Cancer and necroptosis: friend or foe?

Abstract

Regulated cell death is one major factor to ensure homoeostasis in multicellular organisms. For decades, apoptosis was considered as the sole form of regulated cell death, whereas necrosis was believed to be accidental and unregulated. Due to this view, research on necrosis was somewhat neglected, especially in the field of anti-cancer treatment. However, new interest in necrosis has been sparked by the recent discovery of different forms of necrosis that show indeed regulated pathways. More and more studies now address the molecular pathways of regulated necrosis and its connections within the cellular signaling networks.
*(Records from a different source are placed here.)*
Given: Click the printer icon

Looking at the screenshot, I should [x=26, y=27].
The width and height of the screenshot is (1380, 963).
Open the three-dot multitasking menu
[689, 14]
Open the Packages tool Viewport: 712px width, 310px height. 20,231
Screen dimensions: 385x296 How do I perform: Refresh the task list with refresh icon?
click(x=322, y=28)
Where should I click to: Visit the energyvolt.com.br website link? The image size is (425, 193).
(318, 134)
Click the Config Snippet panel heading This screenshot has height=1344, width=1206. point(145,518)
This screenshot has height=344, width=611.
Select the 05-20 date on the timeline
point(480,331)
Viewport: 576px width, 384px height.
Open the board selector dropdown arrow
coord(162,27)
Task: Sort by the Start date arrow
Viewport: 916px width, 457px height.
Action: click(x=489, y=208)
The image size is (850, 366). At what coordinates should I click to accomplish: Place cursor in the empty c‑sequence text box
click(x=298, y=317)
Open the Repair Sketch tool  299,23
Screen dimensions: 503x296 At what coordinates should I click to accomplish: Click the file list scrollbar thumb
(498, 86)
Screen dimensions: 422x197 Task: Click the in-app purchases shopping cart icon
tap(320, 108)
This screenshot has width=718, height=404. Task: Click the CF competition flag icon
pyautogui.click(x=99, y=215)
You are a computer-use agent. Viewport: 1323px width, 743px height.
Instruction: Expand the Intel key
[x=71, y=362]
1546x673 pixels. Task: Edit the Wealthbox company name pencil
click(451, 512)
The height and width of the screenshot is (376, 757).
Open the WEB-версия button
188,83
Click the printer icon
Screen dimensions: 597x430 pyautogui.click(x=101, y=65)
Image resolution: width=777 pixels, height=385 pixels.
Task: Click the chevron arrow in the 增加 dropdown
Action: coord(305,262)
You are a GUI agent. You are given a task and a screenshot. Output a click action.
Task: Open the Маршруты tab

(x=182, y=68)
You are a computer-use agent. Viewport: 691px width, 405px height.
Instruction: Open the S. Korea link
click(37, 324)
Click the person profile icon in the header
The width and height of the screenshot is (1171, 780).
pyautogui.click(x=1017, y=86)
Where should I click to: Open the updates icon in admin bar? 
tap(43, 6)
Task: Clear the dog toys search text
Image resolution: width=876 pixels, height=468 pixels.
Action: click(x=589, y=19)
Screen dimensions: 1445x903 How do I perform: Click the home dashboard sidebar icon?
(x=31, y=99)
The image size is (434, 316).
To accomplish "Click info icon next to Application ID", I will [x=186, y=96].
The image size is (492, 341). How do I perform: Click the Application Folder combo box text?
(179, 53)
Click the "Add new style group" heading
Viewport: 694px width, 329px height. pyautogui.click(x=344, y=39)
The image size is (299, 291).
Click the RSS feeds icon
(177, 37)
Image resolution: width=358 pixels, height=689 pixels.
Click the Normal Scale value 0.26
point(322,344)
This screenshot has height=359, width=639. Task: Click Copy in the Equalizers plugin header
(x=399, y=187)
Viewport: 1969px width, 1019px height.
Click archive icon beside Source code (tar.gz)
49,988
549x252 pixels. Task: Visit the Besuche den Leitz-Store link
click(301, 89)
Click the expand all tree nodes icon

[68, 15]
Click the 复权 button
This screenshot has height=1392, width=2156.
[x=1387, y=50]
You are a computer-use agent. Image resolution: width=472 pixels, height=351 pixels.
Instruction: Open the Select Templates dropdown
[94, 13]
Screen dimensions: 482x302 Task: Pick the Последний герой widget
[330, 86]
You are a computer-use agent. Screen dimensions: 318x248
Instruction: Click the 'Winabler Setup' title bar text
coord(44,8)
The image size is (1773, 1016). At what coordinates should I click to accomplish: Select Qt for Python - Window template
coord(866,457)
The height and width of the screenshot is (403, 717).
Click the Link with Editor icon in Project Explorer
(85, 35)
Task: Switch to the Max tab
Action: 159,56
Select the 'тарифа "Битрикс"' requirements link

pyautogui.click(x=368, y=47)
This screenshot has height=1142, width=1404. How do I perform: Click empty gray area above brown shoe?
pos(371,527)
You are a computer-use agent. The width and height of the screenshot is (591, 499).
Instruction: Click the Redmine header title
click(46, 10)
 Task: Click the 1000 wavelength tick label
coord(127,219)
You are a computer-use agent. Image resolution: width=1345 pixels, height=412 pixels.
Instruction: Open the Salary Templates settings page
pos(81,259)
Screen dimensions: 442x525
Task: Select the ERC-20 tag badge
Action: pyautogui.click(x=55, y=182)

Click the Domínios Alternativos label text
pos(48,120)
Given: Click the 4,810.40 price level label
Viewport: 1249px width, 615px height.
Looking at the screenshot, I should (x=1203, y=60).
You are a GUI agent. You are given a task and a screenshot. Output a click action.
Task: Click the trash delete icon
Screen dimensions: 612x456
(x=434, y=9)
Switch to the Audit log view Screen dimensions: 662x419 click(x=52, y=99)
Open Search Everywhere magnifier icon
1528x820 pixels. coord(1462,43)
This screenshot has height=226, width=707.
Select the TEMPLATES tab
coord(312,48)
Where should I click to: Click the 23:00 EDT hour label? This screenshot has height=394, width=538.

Necroptosis, a subform of regulated necrosis, has so far hardly been focused on with regard to a future treatment of cancer patients and may emerge as a novel and effective approach to eliminate tumor cells. However, and similar to apoptosis, tumor cells can develop resistances against necroptosis to ensure their own survival. In this context, new molecules that enhance necroptosis are currently being identified to overcome such resistances. This review discusses cancer and necroptosis as friends or foes, i.e. the options to exploit necroptosis in anti-cancer therapies ("foes"), but also potential limitations that may block or actually cause necroptosis to act in a protumoral manner ("friends"). The balance between these two possible roles will determine whether necroptosis can indeed be used as a promising tool for early diagnosis of tumors, prevention of metastasis and anti-cancer treatment.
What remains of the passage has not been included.